As you would have noticed, Joe Hoad was a White man. The White Barbadians were a ruling elite within the island from the 19th century right through into the 1940s. On one occasion Joe told me that way back in the interwar period (1919-39) some of his relatives were explicitly racist, and that their coloured relatives were expected to visit them at the back door.[2]

Joe was a versatile sportsman, excelling in several sports and representing Barbados in the 1950s-and-therabouts in stick fighting, table tennis and cricket – though his cricketing appearances were constrained by the presence of Weekes, Walcott and Worrell in that island arena. He also moved to Lancashire and played in the famous Lancashire League during the summer at some point.

Somewhere around the 1960s (?) he migrated to Queensland in Australia with his family. In that location he developed his painting skills by associating with some Aboriginal artists.
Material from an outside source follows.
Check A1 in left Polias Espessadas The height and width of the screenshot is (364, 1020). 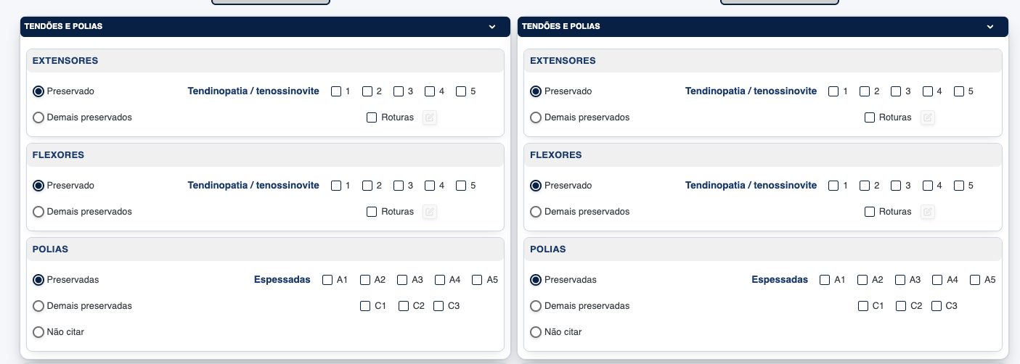tap(327, 280)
At some point later, the Hoad family settled down in Adelaide, where he coached cricket, but also became a well-known table tennis coach – even being appointed Chief Coach of the Australian Para-Olympic squad at one point.

Joe Hoad also became a cricket umpire. It was in this capacity that I met him when I was playing cricket for Flinders University[3] in the lower leagues in the 1980s. Given our Barbadian links I invited him to join the Australia Sri Lanka Association of Adelaide. He did … like a duck to water.
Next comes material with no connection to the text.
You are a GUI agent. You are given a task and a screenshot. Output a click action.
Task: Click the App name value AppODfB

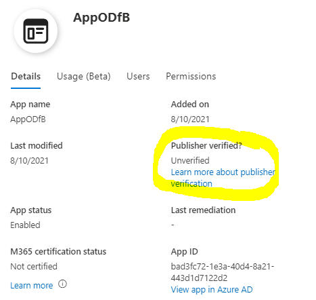[x=28, y=119]
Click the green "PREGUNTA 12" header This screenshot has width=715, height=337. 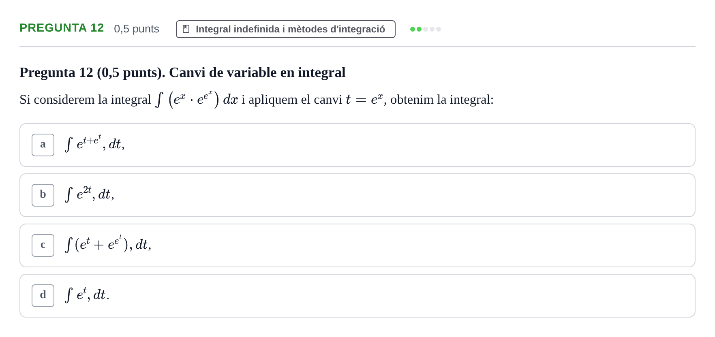(62, 28)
When, in late December 1995, Quintus de Zylwa persuaded me to organise an Adelaidian Wellwishers Society to garner money for Sri Lanka cricket and a meeting was held at Doc Karu’s house in central Adelaide for this purpose in January 1996, Joe Hoad was there.[4] It is, therefore, not surprising that he was overjoyed by the Sri Lankan cricket team’s performance at the 1996 World Cup.[5]
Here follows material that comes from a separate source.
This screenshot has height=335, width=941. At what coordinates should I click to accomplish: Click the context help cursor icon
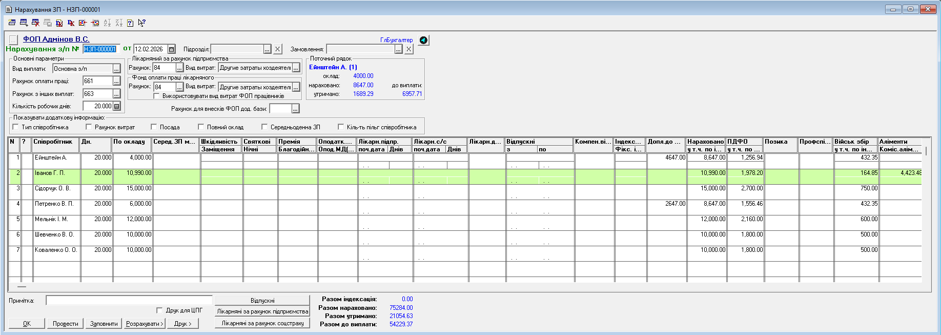142,23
Joe’s relationship with Sri Lankan cricket did not end there. Sri Lanka was his second favourite team – second to the West Indies. Living and breathing cricket, he was always at hand to support these two teams when they played in Adelaide. He was so helpful at coaching sessions when the squad managed by Ajit Jayasekera visited Adelaide in January 2003 that Ajit asked Joe to join him in the official box at the Adelaide Oval during matches.

Some of us were able to repay Joe. When the Windies toured Sri Lanka in late 2010, we purchased a return air ticket for Joe to watch them play at Galle on the 15-19th November 2010. The BCCSL did not cooperate; but Kushil Gunasekera at the Foundation of Goodness was receptive and provided Joe and myself with free quarters at Hikkaduwa, while Dushy and Tanya Perera housed Joe when he was in Colombo. For Joe as well as this writer, watching the Windies contest Sri Lanka in front of the Galle Fort (in what had been the Aloysian home grounds way back in the 1950s) was manna from heaven.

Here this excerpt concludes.